Crítica de Cine

Crimen y 'glamour'

Verónica Echegui y Quim Gutiérrez. Verónica Echegui y Quim Gutiérrez.

Verónica Echegui y Quim Gutiérrez.

Del Baztán navarro al interior de la Gomera pasando por la orografía sinuosa de la costa gallega, a saber, aprovechando el marco local como territorio singular para desarrollar los esquemas del género con cierta personalidad geográfica, el nuevo thriller español de origen literario le pone altas dosis de atmósfera neblinosa, tonos azul-grisáceos y una renovada capa de glamour a las viejas fuerzas del orden y la seguridad en una estrategia comercial que se nos antoja ya pelín formularia y reiterativa.

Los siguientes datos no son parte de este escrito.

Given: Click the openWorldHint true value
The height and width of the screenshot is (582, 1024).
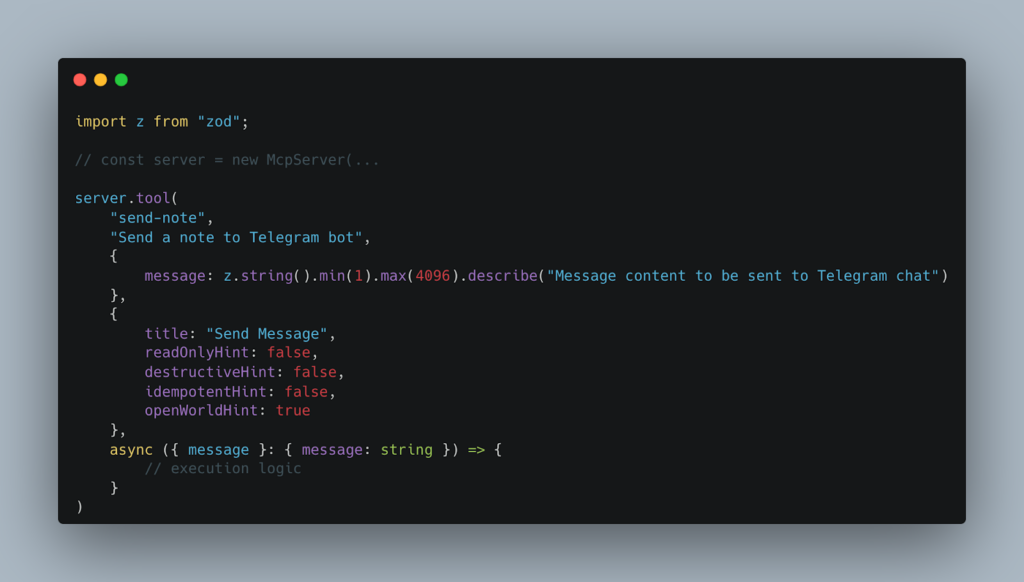Looking at the screenshot, I should point(293,411).
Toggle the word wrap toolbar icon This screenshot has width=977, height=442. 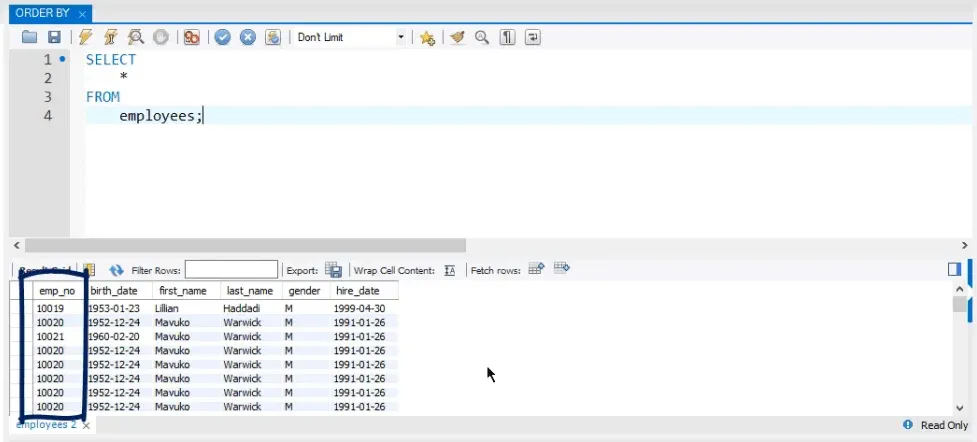[533, 37]
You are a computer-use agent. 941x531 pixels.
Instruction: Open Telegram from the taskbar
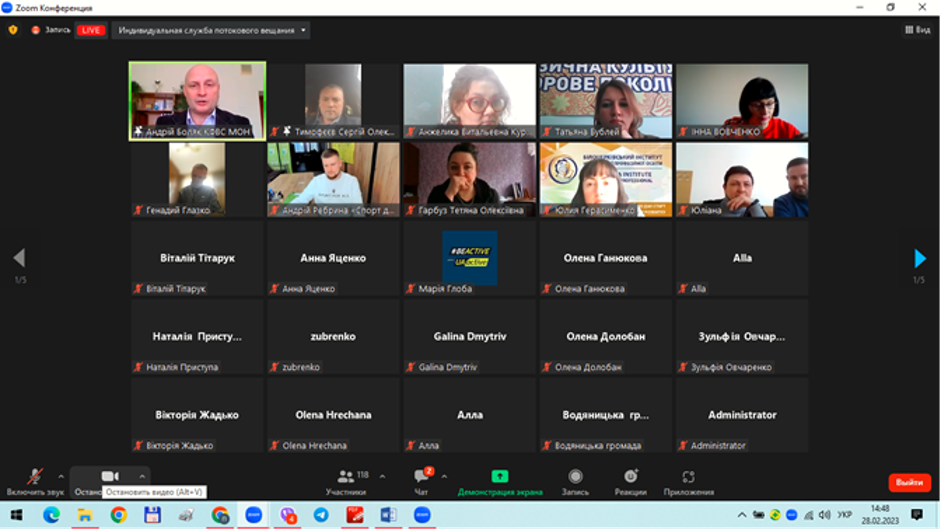pos(321,515)
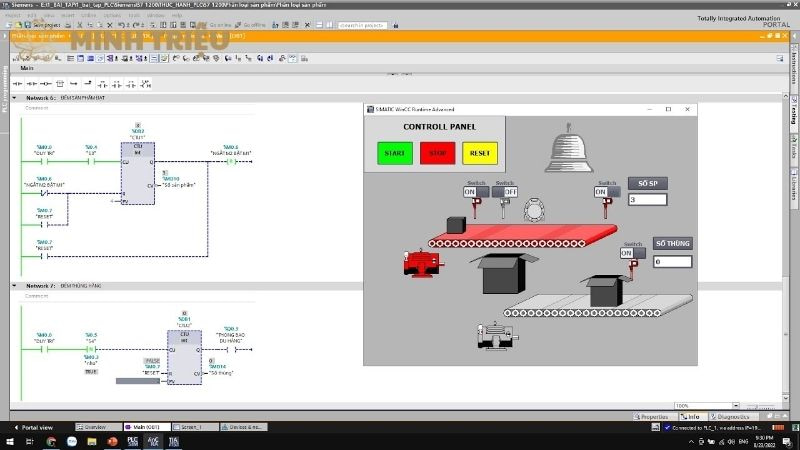Collapse Network 6 section

click(15, 99)
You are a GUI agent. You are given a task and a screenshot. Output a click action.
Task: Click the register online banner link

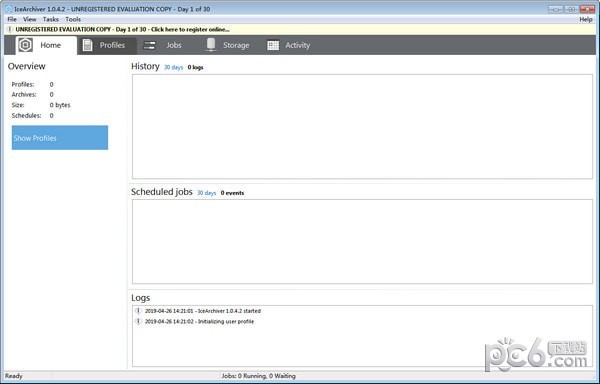coord(123,29)
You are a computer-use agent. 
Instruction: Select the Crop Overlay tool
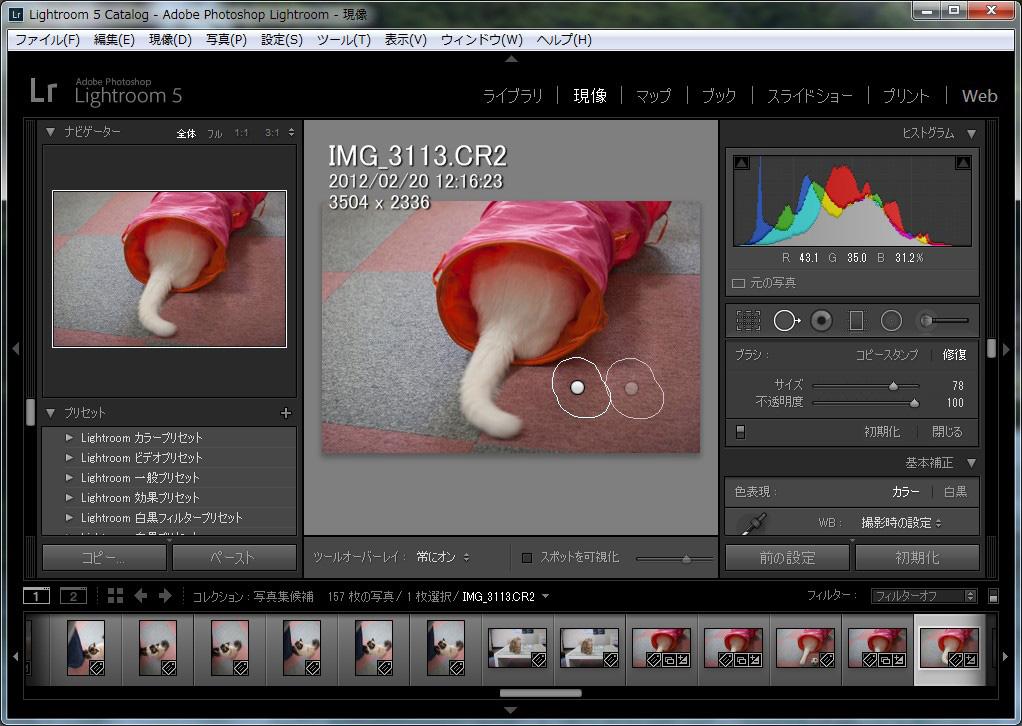pyautogui.click(x=748, y=321)
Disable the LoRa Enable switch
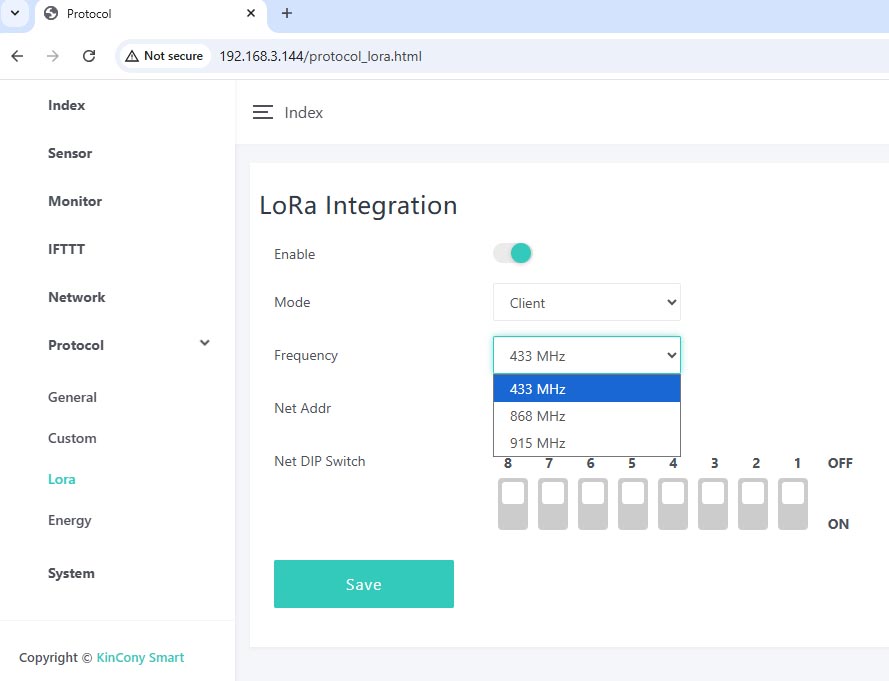889x681 pixels. [513, 253]
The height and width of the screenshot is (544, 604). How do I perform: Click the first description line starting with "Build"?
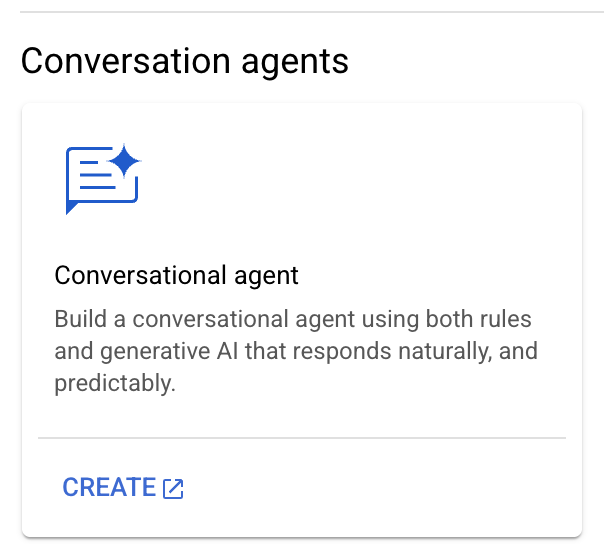[x=292, y=320]
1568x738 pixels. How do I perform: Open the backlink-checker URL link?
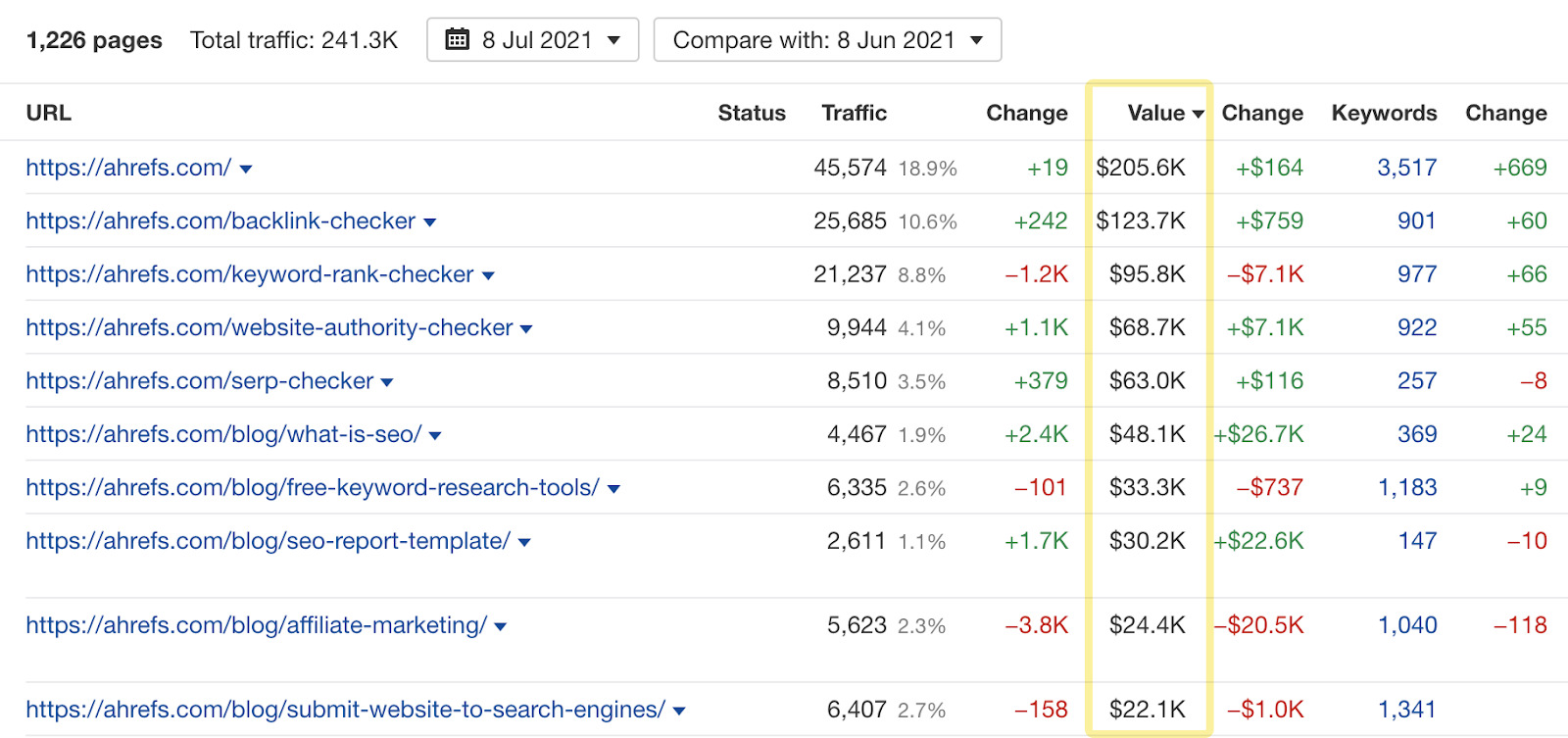pyautogui.click(x=220, y=221)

A títulos recientes como El guardián invisible o La playa delos ahogados se suma ahora una nueva adaptación (tras El alquimista impaciente) de una de las entregas de la saga policíaca de Lorenzo Silva protagonizada por el brigada Bevilacqua y la sargento Chamorro, pareja de guardias civiles a la última encargados aquí de reabrir un viejo caso de asesinato en la canaria isla de la Gomera.

Bajo férrea vigilancia y con la habitual corrección epidérmica de las producciones de Gerardo Herrero, el debutante Koppel sigue el trazado de manual de una clásica trama whodunit (quién lo hizo) que desgrana poco a poco sus capas (y sus pequeñas trampas y sorpresas anunciadas) en la resolución de un caso sin la suficiente sustancia y materia colateral como para elevar diagnósticos de peso sobre la corrupción política o policial.

Se trata aquí más bien de desmadejar una vieja trama de desviaciones, sexo, traiciones familiares y corruptelas que tiene menos chicha de la que la estilizada superficie de las imágenes y el constante aleteo de la música se empeñan en sugerir machaconamente.

Tampoco nos convence demasiado un reparto empeñado en juntar a toda costa rostros familiares y frescos del último cine español en una operación de venta que no siempre juega a favor de la credibilidad de los personajes. No está mal recordar que la Guardia Civil hace ya tiempo que se quitó de encima el estigma del bigote y el tricornio, pero no por ello es más plausible que los miembros de la Benemérita de hoy desfilen y aireen sus pasiones y asuntos personales en tipos como los que encarnan Quim Gutiérrez, Verónica Echegui o Aura Garrido.